正気度(SAN)値チェックは済ませているか? 発狂は大丈夫か? 精神分析のスキルは持っているかあ!? くはっ、クハハハハhガガエガbハイアイガハイエハガイハアッ!!」


「な……何なんだよテメエは!? 人間なのか、魔物なのか、それとも……!?」


「僕か? 僕の正体を聞いているのかい?」


 魔王を倒したはずの勇者が、世界を救ったはずの勇者が……震えながら訊いてくる。


 わざわざ答えてやる義務はないが……それでも、今日はとても気分が良い。

 こんな最高の気分を与えてくれた勇者に感謝を込めて、質問に答えてやるとしようか。


「邪神だよ。見てわかるだろう?」


 僕は触手に覆われた顔面いっぱいに笑顔を浮かべて、はっきりそう言い放ったのである。

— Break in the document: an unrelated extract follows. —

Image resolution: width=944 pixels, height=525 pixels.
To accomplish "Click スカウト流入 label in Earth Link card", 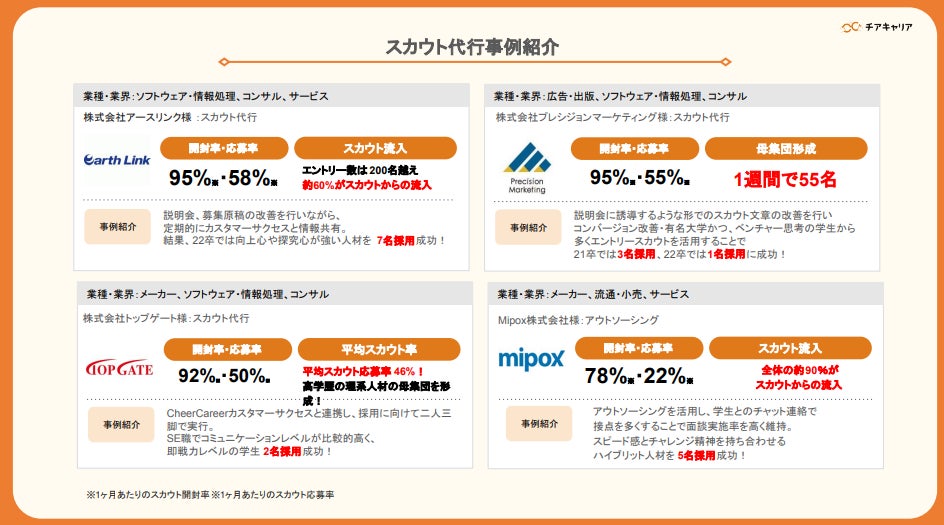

     〇          〇          〇



 僕には生まれる前の記憶がある。

 前世において、僕はこことは違う世界にある日本という国の大学生だった。


『よっしゃ、じゃあ今日もゲームを始めようか!』


 その頃、僕と友人の間で流行っていたのはTRPGというテーブルゲームである。

 あらかじめ作っておいたキャラクターを特定のルールの下、様々なシナリオで冒険させるというゲームだ。

 TRPGにはいくつか種類があるが……僕と友人らがその日、プレイしていたのはCoCというホラー、ミステリーを題材としたゲームだった。


『うっわ! 発狂したよ!』


『くっそー……ここで神話生物出てくるかよ!?』


『あ、オレ、精神分析もってるけど使っていい?』


 ゲームが進んでいき、和気藹々(わきあいあい)とした声を上げる僕達であったが……突如として異変が起こった。

 突如として目の前の空間に黒い『穴』が開き、そこから軟体生物の触手のようなものが溢れ出てきたのである。


『うわあああああああああああっ!?』


『な、何だああアアアアアアアア!?』


『ギャアアアアアアアアアアアッ!?』


 溢れ出てきた触手に捕まれ、友人達がどんどん穴の向こう側に引きずり込まれていく。

 まるで僕達がプレイしたゲームが1つの儀式になったかのように、現れた怪物の触手が次々と僕達を飲み込んでいった。


『あ、あああっ……』


 友人らが全員呑み込まれ……僕の番がやってきた。

 僕が最後になったのは偶然か。それとも何かの理由があったのだろうか?


『YSYAAAAAAAAAAAAAAAAAAA!!』


『がっ……!?』


 その時、触手は予想外の行動をしてきた。

 友人達のように穴に引きずり込むのではなく、僕の口の中に触手を潜り込ませてきたのである。


『あ……ががががががががががががっ!?』


『RIURdGOEgWGPRrGEWIFaEOGHRPW’FE*WF7##いsGHIEッ!!』


 身体に侵入してきた触手を通じて、怪物が何事かを訴えてくる。

 その言葉は日本語ではない。いや、英語、中国語、ドイツ語、フランス語、アラビア語……世界中のどんな言語とも異なるものに違いない。こんな宇宙の果てから響いてくるような不可思議な言語を人間の口から発せられるものか。


「ッ……!」


 だが……言葉は理解できなくとも、怪物が何を言わんとしているのかは理解できる。狂気と共に理解できてしまう。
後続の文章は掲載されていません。